Stored records:
:::::

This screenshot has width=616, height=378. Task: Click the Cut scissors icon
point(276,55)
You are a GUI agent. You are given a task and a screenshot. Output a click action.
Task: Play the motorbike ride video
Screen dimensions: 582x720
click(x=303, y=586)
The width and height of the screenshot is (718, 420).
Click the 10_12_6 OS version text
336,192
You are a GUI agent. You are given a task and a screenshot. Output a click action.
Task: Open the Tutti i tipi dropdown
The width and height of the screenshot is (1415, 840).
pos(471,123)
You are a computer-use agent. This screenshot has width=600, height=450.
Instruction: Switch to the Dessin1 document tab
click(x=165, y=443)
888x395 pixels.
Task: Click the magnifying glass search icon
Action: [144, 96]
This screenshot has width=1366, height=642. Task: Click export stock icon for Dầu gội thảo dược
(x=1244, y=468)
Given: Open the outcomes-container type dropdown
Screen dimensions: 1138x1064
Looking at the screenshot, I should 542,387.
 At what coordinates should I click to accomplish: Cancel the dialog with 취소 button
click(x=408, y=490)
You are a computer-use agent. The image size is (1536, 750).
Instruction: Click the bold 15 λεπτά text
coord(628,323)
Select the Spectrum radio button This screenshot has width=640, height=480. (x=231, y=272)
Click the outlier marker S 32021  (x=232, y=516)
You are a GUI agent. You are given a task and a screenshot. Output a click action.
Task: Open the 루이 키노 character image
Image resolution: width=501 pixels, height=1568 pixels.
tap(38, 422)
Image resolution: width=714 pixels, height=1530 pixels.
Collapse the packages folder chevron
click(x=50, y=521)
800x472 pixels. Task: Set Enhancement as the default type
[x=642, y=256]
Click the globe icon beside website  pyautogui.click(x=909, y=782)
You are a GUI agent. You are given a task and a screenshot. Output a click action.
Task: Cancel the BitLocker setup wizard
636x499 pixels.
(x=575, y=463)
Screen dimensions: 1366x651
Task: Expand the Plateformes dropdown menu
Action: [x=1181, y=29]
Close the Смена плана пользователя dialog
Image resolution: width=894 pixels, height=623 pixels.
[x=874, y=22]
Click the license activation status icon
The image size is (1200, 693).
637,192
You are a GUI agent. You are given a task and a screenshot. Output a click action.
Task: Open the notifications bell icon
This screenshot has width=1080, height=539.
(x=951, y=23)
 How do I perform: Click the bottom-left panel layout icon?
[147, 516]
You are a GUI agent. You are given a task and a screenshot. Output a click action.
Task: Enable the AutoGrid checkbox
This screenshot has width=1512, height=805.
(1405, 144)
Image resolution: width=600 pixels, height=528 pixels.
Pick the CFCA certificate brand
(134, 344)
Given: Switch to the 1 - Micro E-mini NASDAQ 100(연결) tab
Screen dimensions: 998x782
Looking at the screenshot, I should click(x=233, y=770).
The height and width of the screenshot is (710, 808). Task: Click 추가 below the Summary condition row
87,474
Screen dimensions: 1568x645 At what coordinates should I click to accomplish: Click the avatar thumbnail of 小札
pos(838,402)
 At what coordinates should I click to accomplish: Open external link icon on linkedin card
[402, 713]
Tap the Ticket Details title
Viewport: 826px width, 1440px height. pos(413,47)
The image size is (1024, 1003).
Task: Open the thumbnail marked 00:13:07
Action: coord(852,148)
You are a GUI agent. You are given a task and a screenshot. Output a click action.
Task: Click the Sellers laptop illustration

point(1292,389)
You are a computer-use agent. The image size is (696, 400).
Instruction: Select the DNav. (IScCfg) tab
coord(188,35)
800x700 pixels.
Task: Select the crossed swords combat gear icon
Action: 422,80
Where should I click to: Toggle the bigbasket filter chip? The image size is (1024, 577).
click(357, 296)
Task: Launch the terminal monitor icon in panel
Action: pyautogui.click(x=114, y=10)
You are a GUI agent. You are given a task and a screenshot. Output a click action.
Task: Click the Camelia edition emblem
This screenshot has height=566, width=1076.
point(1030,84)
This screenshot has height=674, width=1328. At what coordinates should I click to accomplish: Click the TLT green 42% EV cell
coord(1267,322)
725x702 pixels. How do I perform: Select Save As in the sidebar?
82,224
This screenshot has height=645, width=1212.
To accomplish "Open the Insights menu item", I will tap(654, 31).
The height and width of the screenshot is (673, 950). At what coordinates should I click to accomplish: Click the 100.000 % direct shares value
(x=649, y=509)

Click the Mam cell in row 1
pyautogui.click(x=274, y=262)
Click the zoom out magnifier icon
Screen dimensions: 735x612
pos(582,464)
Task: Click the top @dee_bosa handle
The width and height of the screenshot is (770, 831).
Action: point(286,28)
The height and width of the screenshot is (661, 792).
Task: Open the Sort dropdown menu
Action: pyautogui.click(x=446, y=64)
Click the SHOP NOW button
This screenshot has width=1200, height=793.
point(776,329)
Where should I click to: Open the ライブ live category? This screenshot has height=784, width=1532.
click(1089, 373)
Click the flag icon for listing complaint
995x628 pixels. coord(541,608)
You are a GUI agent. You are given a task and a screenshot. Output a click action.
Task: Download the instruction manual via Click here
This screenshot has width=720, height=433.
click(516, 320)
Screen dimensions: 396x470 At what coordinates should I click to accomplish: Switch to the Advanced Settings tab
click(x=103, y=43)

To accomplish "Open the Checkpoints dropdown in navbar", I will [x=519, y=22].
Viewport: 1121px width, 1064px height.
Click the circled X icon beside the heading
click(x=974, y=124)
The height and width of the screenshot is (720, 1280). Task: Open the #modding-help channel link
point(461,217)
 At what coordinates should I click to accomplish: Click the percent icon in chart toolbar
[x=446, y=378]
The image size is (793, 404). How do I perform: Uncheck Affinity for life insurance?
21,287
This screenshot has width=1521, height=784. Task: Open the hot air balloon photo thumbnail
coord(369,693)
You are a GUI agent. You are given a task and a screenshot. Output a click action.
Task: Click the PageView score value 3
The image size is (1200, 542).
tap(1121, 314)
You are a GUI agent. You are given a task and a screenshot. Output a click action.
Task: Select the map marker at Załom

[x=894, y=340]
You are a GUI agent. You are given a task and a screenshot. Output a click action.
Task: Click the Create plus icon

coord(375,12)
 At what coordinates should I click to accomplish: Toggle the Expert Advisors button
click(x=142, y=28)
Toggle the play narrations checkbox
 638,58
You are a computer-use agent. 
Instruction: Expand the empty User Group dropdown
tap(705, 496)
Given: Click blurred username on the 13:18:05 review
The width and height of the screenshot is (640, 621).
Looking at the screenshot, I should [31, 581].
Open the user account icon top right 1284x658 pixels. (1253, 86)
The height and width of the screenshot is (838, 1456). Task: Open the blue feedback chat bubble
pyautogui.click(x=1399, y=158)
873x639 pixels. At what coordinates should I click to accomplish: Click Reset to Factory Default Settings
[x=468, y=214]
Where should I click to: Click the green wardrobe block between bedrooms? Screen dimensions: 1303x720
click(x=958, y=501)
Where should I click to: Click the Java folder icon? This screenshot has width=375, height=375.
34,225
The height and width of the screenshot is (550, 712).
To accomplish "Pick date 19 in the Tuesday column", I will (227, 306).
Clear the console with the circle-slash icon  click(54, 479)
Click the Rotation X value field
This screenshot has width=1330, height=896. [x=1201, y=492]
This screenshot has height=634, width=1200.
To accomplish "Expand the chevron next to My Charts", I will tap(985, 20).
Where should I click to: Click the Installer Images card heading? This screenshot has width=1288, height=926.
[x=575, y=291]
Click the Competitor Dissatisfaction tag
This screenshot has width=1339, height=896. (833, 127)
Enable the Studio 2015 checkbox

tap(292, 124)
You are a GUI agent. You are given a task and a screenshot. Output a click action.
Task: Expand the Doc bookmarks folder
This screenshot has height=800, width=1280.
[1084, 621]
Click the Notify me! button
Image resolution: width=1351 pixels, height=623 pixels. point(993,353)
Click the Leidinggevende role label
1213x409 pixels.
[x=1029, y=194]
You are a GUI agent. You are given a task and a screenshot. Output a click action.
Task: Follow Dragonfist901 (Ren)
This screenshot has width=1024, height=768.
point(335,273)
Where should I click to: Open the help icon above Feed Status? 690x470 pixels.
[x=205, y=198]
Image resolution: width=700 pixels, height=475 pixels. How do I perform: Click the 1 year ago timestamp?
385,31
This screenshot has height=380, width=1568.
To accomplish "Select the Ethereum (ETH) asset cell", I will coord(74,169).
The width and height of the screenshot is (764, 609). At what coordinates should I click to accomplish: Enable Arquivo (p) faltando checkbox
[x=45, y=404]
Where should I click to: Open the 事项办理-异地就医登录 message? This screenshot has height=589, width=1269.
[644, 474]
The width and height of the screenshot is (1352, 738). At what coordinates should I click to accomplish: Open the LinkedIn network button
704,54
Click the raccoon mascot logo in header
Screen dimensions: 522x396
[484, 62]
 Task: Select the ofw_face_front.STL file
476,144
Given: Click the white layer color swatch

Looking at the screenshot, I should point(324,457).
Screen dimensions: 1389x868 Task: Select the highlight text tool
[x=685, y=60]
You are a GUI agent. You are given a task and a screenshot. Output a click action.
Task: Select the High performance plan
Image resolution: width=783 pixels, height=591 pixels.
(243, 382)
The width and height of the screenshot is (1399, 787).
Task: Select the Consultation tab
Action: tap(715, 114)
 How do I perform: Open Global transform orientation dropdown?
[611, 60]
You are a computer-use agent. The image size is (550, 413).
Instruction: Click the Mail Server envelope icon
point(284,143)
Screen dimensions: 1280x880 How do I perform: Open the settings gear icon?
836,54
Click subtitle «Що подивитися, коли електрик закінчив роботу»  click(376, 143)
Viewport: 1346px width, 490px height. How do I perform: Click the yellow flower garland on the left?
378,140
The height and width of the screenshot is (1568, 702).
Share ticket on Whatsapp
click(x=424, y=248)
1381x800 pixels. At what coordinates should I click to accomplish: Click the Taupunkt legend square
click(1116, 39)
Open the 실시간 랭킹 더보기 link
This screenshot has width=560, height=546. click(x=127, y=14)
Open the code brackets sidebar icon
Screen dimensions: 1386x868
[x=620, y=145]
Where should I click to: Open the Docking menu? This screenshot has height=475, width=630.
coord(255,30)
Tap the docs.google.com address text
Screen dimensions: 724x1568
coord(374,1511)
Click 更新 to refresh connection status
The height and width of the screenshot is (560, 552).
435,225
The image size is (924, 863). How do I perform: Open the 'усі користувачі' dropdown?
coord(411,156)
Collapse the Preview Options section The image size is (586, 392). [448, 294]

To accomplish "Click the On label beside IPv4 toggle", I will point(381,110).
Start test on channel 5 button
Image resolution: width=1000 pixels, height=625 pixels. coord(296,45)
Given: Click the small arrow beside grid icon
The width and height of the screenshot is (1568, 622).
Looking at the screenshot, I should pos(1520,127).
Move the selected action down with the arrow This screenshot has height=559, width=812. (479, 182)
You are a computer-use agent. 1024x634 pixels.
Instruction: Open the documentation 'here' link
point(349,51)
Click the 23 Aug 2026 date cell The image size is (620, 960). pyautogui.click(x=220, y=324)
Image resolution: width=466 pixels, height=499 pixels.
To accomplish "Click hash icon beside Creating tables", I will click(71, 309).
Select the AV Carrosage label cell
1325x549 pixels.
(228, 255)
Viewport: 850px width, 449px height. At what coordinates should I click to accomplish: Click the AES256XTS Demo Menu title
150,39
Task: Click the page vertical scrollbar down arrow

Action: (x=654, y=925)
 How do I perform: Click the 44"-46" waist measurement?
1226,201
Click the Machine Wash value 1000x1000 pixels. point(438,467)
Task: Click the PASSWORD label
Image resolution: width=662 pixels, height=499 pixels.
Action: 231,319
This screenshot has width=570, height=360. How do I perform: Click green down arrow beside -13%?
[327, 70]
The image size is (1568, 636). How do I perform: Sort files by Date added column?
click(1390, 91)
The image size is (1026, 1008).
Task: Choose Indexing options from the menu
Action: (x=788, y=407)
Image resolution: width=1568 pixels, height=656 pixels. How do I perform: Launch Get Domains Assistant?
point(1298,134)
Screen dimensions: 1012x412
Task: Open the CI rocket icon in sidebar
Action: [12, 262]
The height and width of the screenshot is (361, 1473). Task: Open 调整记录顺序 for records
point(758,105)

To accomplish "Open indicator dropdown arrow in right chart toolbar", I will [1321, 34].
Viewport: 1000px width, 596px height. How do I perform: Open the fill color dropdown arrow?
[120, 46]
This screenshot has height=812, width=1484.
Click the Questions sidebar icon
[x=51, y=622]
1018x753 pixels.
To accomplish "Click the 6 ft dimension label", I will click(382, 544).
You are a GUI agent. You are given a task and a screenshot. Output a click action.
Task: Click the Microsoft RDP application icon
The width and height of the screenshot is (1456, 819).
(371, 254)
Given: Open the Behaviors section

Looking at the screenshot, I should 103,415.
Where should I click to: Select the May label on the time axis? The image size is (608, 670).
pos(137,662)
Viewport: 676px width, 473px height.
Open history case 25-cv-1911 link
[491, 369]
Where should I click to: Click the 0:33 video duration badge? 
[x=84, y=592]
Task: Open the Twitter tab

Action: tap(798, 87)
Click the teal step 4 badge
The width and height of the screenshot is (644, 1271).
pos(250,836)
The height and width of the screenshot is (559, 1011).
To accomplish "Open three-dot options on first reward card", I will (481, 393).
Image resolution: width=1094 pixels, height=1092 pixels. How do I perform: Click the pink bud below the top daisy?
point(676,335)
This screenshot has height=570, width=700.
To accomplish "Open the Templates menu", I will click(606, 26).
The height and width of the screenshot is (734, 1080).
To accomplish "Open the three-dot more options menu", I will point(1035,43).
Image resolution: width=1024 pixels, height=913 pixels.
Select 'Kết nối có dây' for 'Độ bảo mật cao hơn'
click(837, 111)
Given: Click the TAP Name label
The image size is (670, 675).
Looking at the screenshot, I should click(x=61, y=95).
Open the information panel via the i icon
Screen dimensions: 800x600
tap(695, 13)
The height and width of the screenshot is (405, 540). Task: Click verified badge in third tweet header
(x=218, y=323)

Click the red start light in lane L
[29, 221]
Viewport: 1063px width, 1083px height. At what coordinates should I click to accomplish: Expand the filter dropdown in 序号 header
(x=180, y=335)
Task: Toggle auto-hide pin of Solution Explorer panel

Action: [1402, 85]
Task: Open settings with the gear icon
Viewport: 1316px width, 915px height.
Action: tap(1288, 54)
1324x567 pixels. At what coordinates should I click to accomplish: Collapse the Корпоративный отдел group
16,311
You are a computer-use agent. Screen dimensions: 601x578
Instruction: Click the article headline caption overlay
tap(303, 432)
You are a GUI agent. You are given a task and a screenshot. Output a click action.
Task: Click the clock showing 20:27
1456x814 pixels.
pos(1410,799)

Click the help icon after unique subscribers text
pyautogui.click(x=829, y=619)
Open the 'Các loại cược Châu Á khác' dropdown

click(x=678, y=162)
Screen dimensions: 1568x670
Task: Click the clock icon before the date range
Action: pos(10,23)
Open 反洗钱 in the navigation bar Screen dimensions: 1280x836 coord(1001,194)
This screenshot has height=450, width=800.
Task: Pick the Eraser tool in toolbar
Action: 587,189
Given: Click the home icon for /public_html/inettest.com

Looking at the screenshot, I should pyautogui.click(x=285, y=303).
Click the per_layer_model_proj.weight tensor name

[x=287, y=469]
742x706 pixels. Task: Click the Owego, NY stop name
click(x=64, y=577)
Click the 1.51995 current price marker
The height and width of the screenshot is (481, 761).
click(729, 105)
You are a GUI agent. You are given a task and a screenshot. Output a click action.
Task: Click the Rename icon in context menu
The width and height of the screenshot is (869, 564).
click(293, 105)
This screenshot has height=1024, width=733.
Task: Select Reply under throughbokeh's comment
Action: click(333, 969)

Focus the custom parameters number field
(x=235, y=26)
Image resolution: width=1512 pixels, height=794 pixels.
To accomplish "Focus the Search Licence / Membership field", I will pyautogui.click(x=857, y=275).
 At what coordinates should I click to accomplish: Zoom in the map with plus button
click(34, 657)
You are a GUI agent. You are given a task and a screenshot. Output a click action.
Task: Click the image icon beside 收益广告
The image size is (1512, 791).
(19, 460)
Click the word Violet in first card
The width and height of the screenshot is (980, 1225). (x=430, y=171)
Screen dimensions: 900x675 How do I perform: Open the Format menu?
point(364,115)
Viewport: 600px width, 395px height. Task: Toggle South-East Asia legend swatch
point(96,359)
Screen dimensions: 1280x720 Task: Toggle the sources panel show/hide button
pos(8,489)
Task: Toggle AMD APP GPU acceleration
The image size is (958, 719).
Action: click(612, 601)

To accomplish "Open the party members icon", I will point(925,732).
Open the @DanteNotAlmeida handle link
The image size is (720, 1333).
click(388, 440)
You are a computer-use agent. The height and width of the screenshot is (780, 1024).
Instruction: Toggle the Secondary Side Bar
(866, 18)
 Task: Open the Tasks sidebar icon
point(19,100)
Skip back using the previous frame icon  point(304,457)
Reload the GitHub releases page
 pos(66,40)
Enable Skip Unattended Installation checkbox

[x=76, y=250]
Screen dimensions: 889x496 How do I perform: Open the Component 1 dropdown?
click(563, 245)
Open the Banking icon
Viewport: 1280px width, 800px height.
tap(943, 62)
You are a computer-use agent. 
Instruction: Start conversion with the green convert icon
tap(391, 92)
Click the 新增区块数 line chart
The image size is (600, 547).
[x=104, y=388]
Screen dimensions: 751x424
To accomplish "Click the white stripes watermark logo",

:::::

**TASK STATEMENT**
Where a line above contains the word "three", show that line.

**RESPONSE BOX**
To accomplish "Open three-dot options on first reward card", I will (481, 393).
To accomplish "Open the three-dot more options menu", I will point(1035,43).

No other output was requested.